Think about it.  If you’re any of those other professions, you can go home nights, kick back and relax.  Probably you wear good, clean clothing to work.  Very likely, you’re a licensed professional.

If you’re a farmer, you never know when you’ll be called out.  Kicking back and relaxing isn’t on the agenda.  When you’re not working, you’re sleeping.  If you have good, clean clothes, they’re in the closet, where they belong.  They won’t be needed unless your family opts for an open casket.  Your fingernails are broken and dirty.  Grease stains your hands.  Unspeakable filth cakes your boots.  Worse, you treasure the filth and spread it on your fields.  Barbwire tears your shirts and scratches your arms.  You receive annual tetanus shots instead of the recommended booster every ten years.  A rabies vaccine isn’t a bad idea, either.

So, given all of that, why farm?

Speaking personally, I enjoy eating.  But beyond the sustenance there’s another need.  On an elemental level of personal worth, I have to see the connections between what I do for a living and my survival.  I don’t want to stop, think and figure them out gradually, placing faceless entities in for the middlemen.  I want to feel the apple on the tree, see the beef on the hoof, hear the maple sap dripping and taste the hot syrup.  I want to smell the hay deep in my lungs and brush the chaff from my T-shirt.

I’m sure that makes me an oddity, but the question was, “Why farm?”

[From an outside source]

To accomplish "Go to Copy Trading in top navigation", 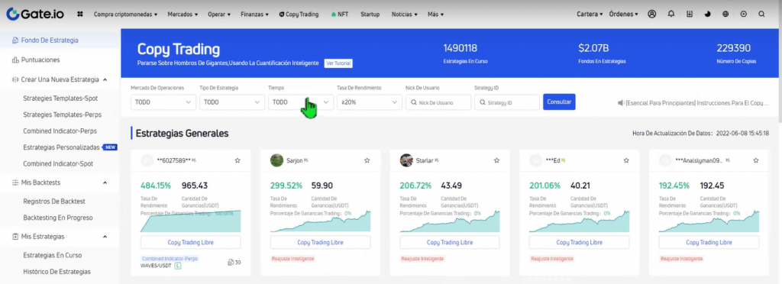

I’m answering as honestly as I can.

Because the links between who we are and what we eat have never been more obscure ― or more tenuous.  The pork chops on the Styrofoam tray at the supermarket were likely purchased by the store from their meat provider.  That would be the middleman enterprise making its money on the margins between the purchase prices they offer the corporate farms and co-ops and the guaranteed percentage increase they turn around and charge Shaw’s or Hannaford’s or any of their other food store customers.

That equation leaves out the small farmer.  Me.

But if you think that’s understandable, try figuring out how milk is priced, never mind where it comes from.  There, where milk is considered a vital foodstuff, an official Milk Commission has been set up.  That governs the prices at the supermarkets and those paid the middlemen.  It also removes the product one more step from the consumer.  All too often, it screws the farmer in the process.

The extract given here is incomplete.